Tips for Filing Your Tax Return

Follow these tips prior to filing online or with your preparer this year and get to know the law before hastily completing the process.

With the start of the new year, it’s time to start thinking about filing your tax return. Shortly you will be receiving in your postal mail box tax-related forms that will be needed to prepare your return. Get a shoe box out and dump all these tax forms in that special box as they come in. Don’t even think about opening the envelopes until you are ready to prepare the return yourself or until you are ready to visit your accountant.

Some of these forms are so hazardous to your health that they may actually make you sick to your stomach or give you a migraine. If you use a tax professional, just bring the entire box to her or him. Definitely don’t send your tax preparer information in installments. If you do send the information in piecemeal, your tax accountant is going to tell you he or she is missing something and you will swear you already sent it.

It’s important to note that many tax forms are now sent electronically. So check your email. Some financial institutions now even require you to download your year-end information from their website. Failure to include all information on your tax return is the number one reason why taxpayers receive those scary notices of adjustment from the Internal Revenue Service. Remember that everything you receive in the mail the IRS also will be receiving.
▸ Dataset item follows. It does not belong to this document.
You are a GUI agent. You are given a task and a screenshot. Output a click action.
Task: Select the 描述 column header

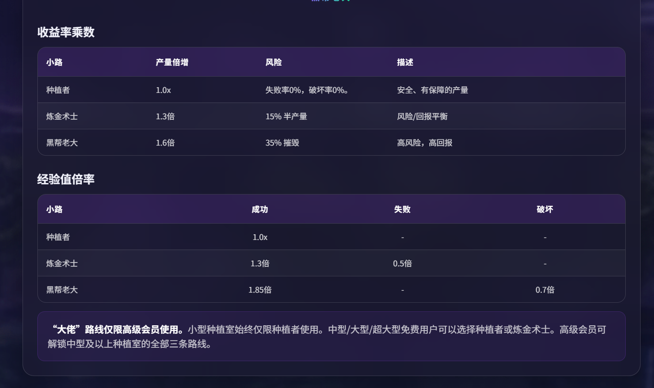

Do not rush to file your tax return early. Many taxpayers are anxious to receive their refund check. However, if you rush to file your return and later receive another tax form in the mail, you will likely be required to file an amended return. You may even be required to return your refund with penalties. Most forms should be provided to you by February 15. However, if you are a shareholder in an S Corporation, an investor in publicly traded partnerships, a partner or LLC member or a beneficiary of an estate or trust, you will need to wait to receive form K-1 from those entities.

If you are recently divorced or married, your filing status is determined by the last day of the year. Same-sex couples, legally married in jurisdictions that recognize their marriages, will now be treated as married for federal tax purposes. This applies regardless of whether the couple lives in a jurisdiction that recognizes same-sex marriage or a jurisdiction that does not recognize same-sex marriage. If you are married and you want to file separately, you cannot file as single.
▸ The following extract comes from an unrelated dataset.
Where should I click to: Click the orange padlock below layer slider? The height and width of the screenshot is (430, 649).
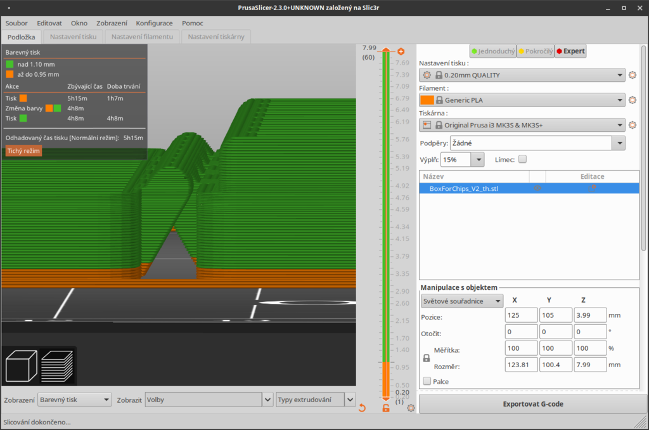coord(385,408)
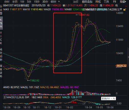Click the 19-02 date on the timeline axis

[x=70, y=107]

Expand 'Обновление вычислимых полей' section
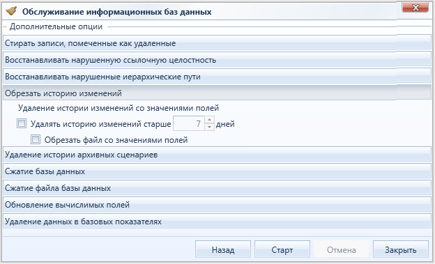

A dependency deduction on a specific individual can only be claimed by one person. Divorced and separated couples with children should have a clear understanding as to which parent is claiming the dependency deduction of which child. Parents with working teenagers and children in college need to advise their children that they cannot claim themselves as a dependent on their own return. In fact, parents should tell their kids that they need to wait till their parents file their return first before filing their own tax return.

Many children today are anxious to file so they can receive their refund. As a result, they file their own returns online without understanding the tax laws. Since all returns are now filed electronically, a child claiming their own dependency deduction and filing before their parents’ return is filed will jeopardize the parents’ ability to file electronically while claiming their child as a dependent on their return. This will also jeopardize the parents’ ability to claim credits which includes the higher education college credits, costing the parents thousands of dollars of lost refunds.